Problem statement:
Starting with the line that contains "Отгадай-ка (487, 2465)" and going on through the line that contains "PSReadLine (193, 162)", put each line into a numbered list, skipping any blank lines.

Supplied records:
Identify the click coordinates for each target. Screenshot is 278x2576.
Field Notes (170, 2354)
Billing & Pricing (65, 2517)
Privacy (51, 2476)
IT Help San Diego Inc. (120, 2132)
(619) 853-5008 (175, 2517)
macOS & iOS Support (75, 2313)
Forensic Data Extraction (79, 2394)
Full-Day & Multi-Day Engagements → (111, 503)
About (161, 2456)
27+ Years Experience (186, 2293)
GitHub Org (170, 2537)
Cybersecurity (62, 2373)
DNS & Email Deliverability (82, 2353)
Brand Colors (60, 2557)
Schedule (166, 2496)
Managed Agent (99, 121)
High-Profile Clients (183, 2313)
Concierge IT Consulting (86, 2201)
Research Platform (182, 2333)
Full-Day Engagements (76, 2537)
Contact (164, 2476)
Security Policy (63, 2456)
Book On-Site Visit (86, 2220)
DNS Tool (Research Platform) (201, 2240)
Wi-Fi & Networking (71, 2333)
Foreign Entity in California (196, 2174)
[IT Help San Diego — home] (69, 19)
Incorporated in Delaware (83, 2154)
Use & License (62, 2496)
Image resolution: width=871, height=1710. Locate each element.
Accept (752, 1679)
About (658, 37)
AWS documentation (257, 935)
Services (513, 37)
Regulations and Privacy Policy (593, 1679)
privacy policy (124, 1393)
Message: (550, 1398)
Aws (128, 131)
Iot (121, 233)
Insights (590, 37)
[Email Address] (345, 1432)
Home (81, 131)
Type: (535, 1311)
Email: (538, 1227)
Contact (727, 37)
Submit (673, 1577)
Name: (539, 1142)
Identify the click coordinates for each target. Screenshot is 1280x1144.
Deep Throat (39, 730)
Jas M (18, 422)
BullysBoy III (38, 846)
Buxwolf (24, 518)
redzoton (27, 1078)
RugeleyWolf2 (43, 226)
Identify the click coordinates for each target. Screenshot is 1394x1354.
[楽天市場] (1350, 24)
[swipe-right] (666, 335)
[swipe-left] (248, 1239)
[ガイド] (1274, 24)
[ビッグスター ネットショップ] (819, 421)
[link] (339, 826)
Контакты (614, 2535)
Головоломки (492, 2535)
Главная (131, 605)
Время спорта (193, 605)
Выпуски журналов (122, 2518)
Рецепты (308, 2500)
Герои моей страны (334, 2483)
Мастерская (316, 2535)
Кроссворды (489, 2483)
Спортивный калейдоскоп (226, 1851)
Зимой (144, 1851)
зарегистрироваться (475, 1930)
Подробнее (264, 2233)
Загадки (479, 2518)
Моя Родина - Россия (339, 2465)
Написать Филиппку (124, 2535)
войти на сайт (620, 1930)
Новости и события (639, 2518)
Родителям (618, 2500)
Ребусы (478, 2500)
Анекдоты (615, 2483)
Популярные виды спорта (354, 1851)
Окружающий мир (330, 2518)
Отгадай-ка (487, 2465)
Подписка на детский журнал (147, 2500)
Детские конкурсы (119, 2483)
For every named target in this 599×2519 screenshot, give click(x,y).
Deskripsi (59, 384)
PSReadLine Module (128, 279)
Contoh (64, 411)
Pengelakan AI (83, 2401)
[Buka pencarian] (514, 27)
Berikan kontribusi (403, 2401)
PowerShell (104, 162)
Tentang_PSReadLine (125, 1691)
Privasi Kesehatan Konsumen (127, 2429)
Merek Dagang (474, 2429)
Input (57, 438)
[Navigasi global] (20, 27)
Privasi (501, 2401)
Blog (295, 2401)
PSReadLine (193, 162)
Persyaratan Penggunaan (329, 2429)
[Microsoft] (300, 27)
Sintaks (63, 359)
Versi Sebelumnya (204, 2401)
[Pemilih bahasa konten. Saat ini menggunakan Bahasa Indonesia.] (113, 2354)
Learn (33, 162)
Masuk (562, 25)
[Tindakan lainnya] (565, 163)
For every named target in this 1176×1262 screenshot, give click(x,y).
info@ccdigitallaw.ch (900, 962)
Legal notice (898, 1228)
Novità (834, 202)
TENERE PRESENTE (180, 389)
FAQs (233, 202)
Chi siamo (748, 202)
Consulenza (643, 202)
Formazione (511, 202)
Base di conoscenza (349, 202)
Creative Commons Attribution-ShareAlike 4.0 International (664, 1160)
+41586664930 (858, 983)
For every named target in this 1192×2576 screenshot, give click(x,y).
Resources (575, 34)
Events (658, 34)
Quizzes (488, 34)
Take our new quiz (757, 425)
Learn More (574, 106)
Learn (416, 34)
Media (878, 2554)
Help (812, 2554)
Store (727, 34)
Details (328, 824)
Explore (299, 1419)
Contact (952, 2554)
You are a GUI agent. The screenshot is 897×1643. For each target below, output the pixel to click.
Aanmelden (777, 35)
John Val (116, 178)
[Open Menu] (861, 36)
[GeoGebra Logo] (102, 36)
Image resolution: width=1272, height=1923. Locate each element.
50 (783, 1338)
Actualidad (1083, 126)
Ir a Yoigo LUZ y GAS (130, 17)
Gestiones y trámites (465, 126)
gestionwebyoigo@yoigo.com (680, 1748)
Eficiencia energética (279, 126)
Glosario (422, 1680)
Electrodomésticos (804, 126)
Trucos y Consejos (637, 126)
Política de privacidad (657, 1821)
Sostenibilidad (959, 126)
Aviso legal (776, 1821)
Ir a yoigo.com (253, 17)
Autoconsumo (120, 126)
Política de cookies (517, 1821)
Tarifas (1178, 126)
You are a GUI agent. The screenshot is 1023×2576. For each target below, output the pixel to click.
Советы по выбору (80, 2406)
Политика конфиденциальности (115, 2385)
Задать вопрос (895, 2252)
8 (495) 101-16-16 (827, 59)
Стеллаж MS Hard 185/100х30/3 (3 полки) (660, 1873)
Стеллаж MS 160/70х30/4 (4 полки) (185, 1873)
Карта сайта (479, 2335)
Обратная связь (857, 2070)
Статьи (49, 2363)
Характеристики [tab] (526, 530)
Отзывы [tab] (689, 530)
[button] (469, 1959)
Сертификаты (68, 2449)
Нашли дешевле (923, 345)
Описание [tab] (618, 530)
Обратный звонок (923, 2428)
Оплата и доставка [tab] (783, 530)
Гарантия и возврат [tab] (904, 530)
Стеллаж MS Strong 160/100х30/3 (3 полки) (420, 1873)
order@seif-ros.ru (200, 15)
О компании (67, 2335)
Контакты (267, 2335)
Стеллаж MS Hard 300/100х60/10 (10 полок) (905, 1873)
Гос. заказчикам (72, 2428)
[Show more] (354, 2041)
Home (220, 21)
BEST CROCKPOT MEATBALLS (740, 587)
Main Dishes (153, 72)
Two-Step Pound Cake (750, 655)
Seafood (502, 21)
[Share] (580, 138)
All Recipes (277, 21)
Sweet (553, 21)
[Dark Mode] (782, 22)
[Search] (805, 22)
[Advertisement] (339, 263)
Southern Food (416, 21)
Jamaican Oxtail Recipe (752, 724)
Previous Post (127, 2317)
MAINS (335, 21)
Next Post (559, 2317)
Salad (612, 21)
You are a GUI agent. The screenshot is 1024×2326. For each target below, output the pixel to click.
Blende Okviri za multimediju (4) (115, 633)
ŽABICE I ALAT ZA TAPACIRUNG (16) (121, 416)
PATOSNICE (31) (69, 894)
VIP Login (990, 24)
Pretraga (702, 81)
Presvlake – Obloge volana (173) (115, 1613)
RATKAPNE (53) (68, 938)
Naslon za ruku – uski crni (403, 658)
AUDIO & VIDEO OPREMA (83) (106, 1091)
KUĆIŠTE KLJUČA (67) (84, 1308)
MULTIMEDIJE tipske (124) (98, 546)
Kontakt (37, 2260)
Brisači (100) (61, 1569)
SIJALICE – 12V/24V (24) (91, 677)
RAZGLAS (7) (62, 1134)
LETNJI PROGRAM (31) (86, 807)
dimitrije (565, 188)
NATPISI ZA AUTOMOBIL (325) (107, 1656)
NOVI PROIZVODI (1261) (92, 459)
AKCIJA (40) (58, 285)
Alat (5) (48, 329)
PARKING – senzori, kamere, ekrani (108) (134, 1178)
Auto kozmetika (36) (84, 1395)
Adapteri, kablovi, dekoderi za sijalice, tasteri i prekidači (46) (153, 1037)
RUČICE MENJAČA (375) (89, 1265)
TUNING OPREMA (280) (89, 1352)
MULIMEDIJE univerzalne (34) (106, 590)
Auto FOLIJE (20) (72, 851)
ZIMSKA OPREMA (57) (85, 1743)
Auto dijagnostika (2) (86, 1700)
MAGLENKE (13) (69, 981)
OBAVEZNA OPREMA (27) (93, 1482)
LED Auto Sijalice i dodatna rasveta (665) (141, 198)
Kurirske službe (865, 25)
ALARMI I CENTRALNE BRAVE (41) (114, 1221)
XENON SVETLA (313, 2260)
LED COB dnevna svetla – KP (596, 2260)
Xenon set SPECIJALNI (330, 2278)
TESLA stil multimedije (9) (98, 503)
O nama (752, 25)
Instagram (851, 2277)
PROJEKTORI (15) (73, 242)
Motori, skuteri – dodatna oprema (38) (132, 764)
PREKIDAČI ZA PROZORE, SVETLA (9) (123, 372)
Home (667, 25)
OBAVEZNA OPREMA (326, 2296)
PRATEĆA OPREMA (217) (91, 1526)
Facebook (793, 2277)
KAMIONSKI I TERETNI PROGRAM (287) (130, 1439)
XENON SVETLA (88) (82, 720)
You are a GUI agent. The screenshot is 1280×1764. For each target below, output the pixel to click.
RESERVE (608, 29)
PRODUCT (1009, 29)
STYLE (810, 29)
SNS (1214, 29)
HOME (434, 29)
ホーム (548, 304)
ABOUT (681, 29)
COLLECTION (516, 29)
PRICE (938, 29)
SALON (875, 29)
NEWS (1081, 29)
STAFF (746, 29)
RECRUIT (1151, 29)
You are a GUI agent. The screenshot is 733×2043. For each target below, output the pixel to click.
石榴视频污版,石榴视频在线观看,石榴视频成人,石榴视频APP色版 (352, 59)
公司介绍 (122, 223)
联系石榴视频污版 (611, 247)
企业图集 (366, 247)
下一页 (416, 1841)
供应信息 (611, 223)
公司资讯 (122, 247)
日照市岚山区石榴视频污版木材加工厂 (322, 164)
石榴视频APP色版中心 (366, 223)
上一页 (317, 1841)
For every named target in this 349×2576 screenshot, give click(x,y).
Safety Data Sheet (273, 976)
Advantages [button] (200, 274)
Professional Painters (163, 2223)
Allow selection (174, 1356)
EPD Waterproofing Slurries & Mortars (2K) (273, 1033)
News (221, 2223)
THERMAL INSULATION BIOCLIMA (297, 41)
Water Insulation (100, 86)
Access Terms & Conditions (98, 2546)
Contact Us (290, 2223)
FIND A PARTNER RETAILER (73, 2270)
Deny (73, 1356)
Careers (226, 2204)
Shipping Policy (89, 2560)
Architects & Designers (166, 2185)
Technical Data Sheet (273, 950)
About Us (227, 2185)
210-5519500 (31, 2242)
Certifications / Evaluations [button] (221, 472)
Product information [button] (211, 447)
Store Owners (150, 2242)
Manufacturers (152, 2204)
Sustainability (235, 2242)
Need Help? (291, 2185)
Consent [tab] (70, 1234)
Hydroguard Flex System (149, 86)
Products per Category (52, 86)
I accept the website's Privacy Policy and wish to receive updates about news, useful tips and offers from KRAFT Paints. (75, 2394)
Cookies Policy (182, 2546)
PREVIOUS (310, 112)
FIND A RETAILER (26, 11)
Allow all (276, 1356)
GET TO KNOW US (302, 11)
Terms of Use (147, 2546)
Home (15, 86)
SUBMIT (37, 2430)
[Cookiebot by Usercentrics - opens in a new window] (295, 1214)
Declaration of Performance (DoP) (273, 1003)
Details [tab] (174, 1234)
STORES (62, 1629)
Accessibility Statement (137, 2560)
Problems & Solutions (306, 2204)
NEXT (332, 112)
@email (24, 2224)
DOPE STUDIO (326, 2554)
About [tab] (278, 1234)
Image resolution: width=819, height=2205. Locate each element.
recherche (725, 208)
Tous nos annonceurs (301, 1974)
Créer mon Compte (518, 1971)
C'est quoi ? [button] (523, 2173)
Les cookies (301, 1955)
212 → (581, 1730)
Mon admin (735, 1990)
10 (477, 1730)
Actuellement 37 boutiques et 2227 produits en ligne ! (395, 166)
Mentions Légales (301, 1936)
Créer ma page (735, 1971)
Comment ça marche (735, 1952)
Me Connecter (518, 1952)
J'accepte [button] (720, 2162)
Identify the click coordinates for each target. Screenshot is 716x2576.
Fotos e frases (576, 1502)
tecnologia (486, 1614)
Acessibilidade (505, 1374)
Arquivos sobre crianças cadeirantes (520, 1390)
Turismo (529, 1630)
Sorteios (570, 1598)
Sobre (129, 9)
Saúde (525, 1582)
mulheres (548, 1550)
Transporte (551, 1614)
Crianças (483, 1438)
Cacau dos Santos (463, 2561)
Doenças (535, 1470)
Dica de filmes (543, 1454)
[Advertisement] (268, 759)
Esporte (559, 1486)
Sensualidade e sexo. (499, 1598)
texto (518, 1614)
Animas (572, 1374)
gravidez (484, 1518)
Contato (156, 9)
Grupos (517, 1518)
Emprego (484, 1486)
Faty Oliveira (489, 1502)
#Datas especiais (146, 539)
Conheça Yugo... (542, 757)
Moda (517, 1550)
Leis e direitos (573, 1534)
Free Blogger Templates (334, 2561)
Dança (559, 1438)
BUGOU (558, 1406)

Task output:
1. Отгадай-ка (487, 2465)
2. Подписка на детский журнал (147, 2500)
3. Детские конкурсы (119, 2483)
4. For every named target in this 599×2519 screenshot, give click(x,y).
5. Deskripsi (59, 384)
6. PSReadLine Module (128, 279)
7. Contoh (64, 411)
8. Pengelakan AI (83, 2401)
9. [Buka pencarian] (514, 27)
10. Berikan kontribusi (403, 2401)
11. PowerShell (104, 162)
12. Tentang_PSReadLine (125, 1691)
13. Privasi Kesehatan Konsumen (127, 2429)
14. Merek Dagang (474, 2429)
15. Input (57, 438)
16. [Navigasi global] (20, 27)
17. Privasi (501, 2401)
18. Blog (295, 2401)
19. PSReadLine (193, 162)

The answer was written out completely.